In another recent study, Dr. Fortuin-de Smidt and coauthors calculated that you’d need 60 minutes of walking at a “normal” pace to get the same reduction in cardiovascular disease risk as you’d get from 40 minutes of brisk walking.
But those figures “should be interpreted cautiously,” since they include self-reported data, she said.
A 2019 study that used data from activity trackers came up with starkly different estimates: To get maximum protection from the risk of early death, you’d need 24 minutes a day of moderate-to-vigorous activity or 6-plus hours of light activity – “15 times longer to reap the same mortality benefits,” Dr. Fortuin-de Smidt said.
Notably, that study includes an in-between category the authors call “high” light physical activity. That could include low-intensity yoga or calisthenics, cooking or cleaning, and shopping or gardening. For those activities, you’d need just 75 minutes a day to get the same health benefits as 24 minutes of moderate-to-vigorous activity.
It’s worth mentioning that any of those activities could also be regular light or even moderate-to-vigorous, depending on how quickly or slowly you do them. Intensity is not about the activity type – it’s about the effort you put into doing it.
When light makes right
The message isn’t to obsessively categorize every movement into vigorous, moderate, “high” light, or regular light. Most of our activities probably include some combination.
The goal is to take more steps.
“Every move and every step counts towards better health,” Dr.

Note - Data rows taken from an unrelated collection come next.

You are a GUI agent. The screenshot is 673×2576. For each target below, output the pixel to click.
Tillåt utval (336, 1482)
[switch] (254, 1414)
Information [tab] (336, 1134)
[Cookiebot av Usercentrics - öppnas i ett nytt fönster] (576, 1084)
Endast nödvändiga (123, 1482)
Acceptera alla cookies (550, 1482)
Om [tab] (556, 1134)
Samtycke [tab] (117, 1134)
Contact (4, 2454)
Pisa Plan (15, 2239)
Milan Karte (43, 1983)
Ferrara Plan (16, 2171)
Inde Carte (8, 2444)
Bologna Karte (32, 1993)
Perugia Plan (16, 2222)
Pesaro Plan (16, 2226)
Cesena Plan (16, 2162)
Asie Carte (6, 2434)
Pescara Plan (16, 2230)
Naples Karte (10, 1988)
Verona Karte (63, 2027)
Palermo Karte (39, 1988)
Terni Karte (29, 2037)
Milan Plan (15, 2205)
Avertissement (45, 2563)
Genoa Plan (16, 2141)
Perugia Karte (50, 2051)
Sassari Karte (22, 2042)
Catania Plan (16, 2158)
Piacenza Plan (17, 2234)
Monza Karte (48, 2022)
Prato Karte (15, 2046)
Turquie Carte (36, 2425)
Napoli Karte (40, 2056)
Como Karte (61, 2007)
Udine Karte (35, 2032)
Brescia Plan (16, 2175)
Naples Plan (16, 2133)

Fortuin-de Smidt said.
Dr. Agbaje compares exercise to medicine. Each of us needs to adjust the exercise dose to fit our needs, goals, and abilities.
A tough workout for an average adult might qualify as a warm-up for a well-trained athlete, while the athlete’s warm-up might be dangerous for someone who’s not prepared for it.
That, Dr. Agbaje said, is the best argument for moving more whenever possible, even if it doesn’t feel like exercise.
“For everybody, light physical activity is safe,” he said. “Just go for a walk.”
A version of this article first appeared on WebMD.com.